Data to process =
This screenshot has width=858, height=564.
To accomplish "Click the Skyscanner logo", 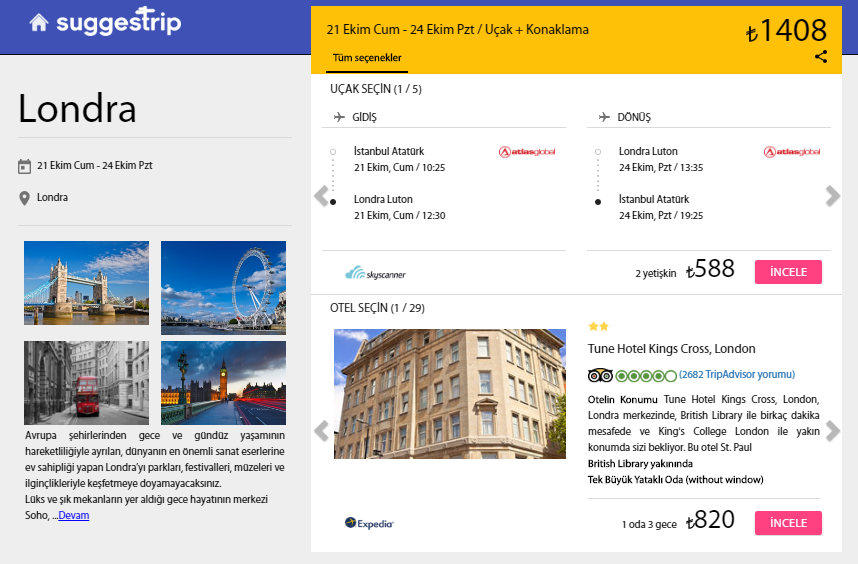I will (375, 273).
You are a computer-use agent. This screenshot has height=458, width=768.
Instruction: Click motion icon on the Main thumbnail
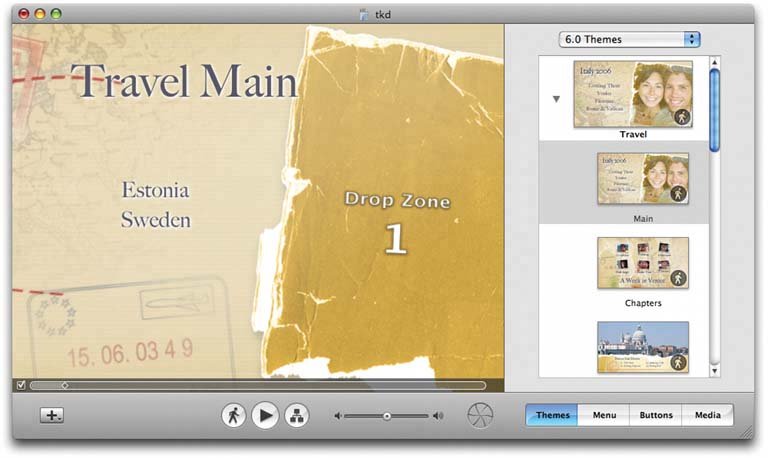click(678, 194)
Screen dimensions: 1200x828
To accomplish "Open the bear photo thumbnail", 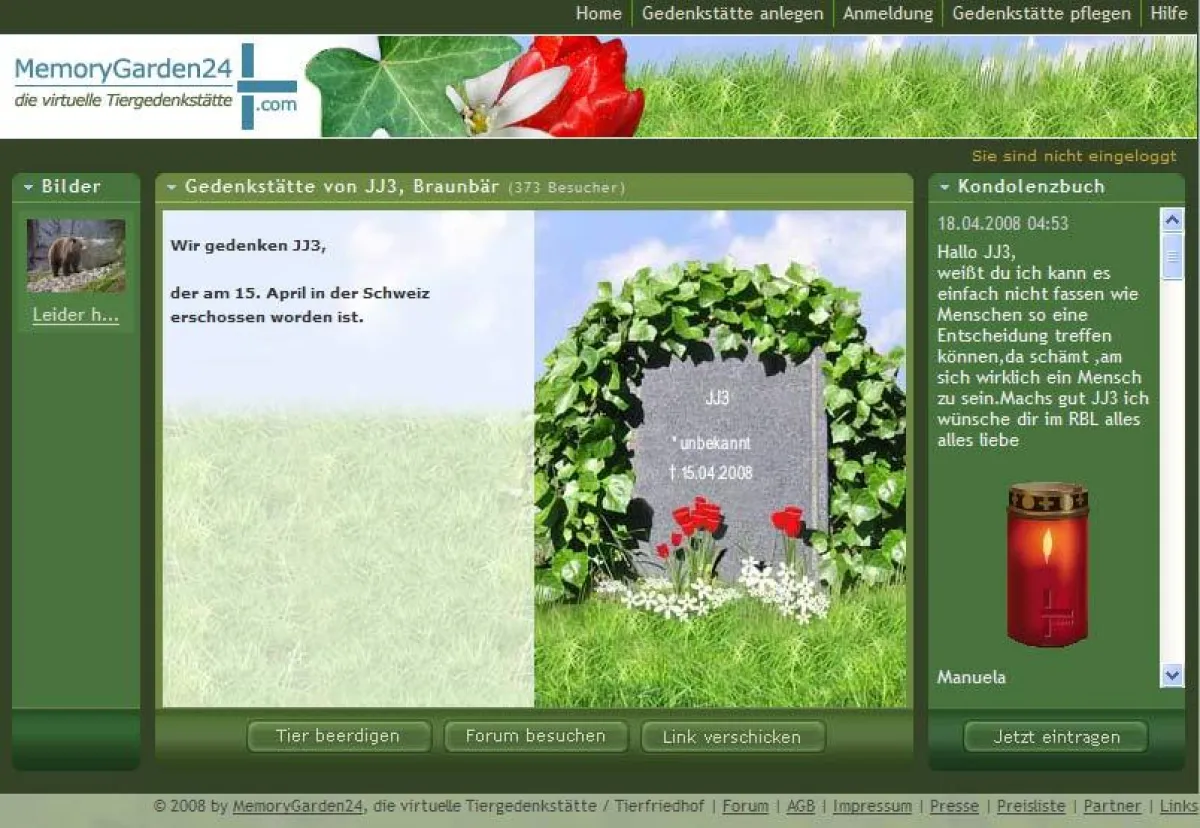I will [75, 256].
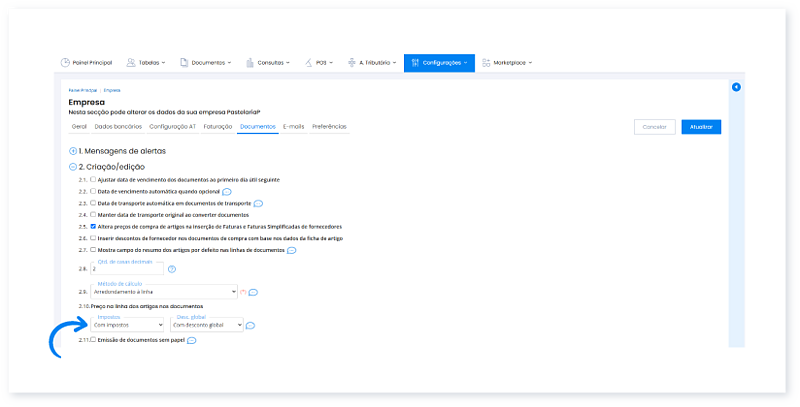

What is expected = Return each line among the entries that holds the word "screenshot".

Expected answer =
This screenshot has width=858, height=564.
You are a computer-use agent. This screenshot has height=458, width=768.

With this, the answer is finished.